Imaginary Reality
Many years ago, Schrodinger figured out that imaginary numbers are the only way to make sense of reality. Professor F Dyson described it best in his recent lecture1:
…But then came the surprise. Schrodinger put the square root of minus one into the equation, and suddenly it made sense. Suddenly it became a wave equation instead of a heat conduction equation. …And that square root of minus one means that nature works with complex numbers and not with real numbers.
Imaginary numbers are very real. Consider trigonometry. The angles and ratios are natural, right? You can write them using exponents of irrational numbers (something that we cannot count) raised by imaginary numbers (something that doesn’t precisely exist).
\(\exp(ix)\) can be decomposed with \(\sin (x)\) and \(\cos(x)\) using the following formulas.
\[ \exp(ix) = \cos (x) + i \sin(x), \]
\[ \exp(-ix) = \cos(x) - i \sin(x). \]
Now, add up the two equations to get the value of \(\cos(x)\) and \(\sin(x)\).
\[ \cos(x) = \frac{\exp(ix) + \exp(-ix)}{2}, \]
\[ \sin(x) = \frac{\exp(ix) - \exp(-ix)}{2}. \]

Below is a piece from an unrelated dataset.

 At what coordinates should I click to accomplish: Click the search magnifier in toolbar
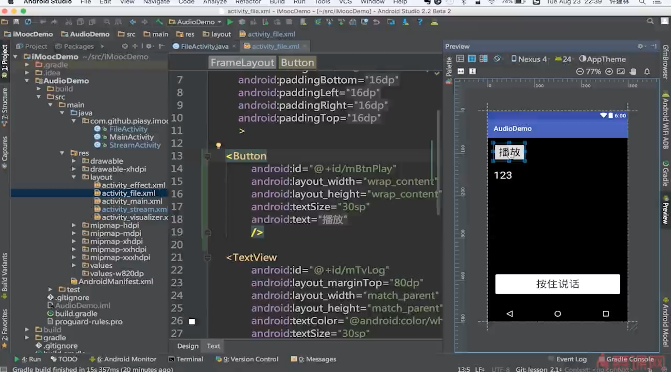click(650, 22)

I used this trick to solve my high school trigonometry problems. In a broader sense, this also means that we can represent a natural angle and ratio in terms of quantities we can’t define as naturally in real life. Isn’t this beautiful?
The only way to make sense of reality is to borrow from the imaginary world. We will create non-sense tools that speak well with what we do know. Some imaginary tools that bind with reality as we know it. Some day we will be able to reconcile all of that knowledge together. There is a lot we do not know.